FAQs on Wills, Trusts and Estate Planning in Melbourne, FL
The offices of J. Scott Lanford have been providing crucial services to elderly clients and their families in the Melbourne, FL, area. Our reliable service has helped us become a trusted source of legal assistance and advice in the areas of estate planning, wills and trusts, probate administration, and more.
If you’re considering using the services of one of the most trusted legal teams in the area when it comes to elder law and estate planning, you’ve come to the right place, but you’re bound to have some general questions to start. Here are some of the most common questions clients—both current and prospective—ask us, and some answers to get you started off on the right foot.
The Law Office of J. Scott Lanford has answers to all your frequently asked questions
A will is essentially at the center of estate planning. It’s a document that directs an executor to dispense your assets in whatever way you specify. You can also use your will to set up a trust, name specific beneficiaries, and specify how property should be handled after your death.
Everyone needs a will, especially if you have minor children or significant assets. If there’s no will at the time of your death, decisions about your financial assets, property, and children will be made by the Courts.
Of course, you never know when the end of your life will be, but having a will written as early as possible is ideal for ensuring your interests are protected, even in the event of a tragedy. Once you have children or assets, like a home, it makes sense to have a will made that reflects your plans should the unexpected happen.

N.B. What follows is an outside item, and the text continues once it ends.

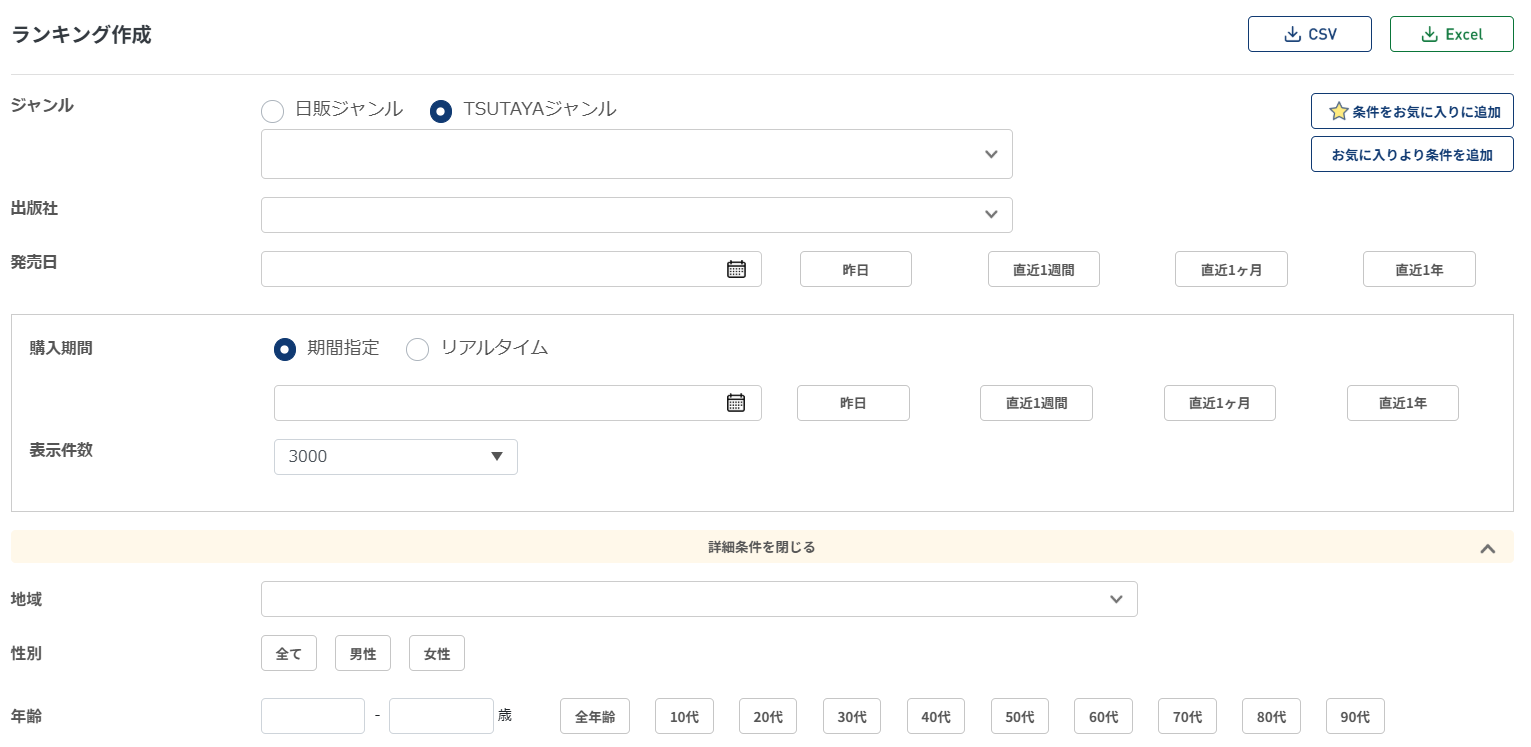Select 女性 gender filter
This screenshot has height=747, width=1531.
436,654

As long as you’re deemed to be of sound mind, you can change your will as many times as you like. If a family member chooses to contest your will after your death, they will have to prove you weren’t in a state of sound mind when the will was created or that you were pressured or coerced.
A living will is like a standard will, but it goes into effect if you’re alive but in a state where you’re unable to communicate your wishes concerning your ongoing medical care. You may also legally appoint a healthcare power of attorney who you certify to make healthcare decisions after you are no longer able to.
Your primary care physician will typically make the decision when he or she feels you are no longer capable of communicating or deciding things yourself related to healthcare. Most often, when a living will goes into effect, the patient is comatose or unable to communicate at all.
Trusts are created when you have special instructions about the way in which your will dispenses property, assets, or life insurance benefits. There are several different types of trusts, but in most estate planning situations, trusts are used to ensure that minors aren’t given their inheritance all at once or before they’re deemed responsible enough.
Probate is the default process that most wills and trusts undergo after a person has died. The Court ensures any debts are paid off from the estate and oversees the will’s directives. Probate can be expensive, so thorough estate planning is in everyone’s best interest to avoid a lengthy probate process.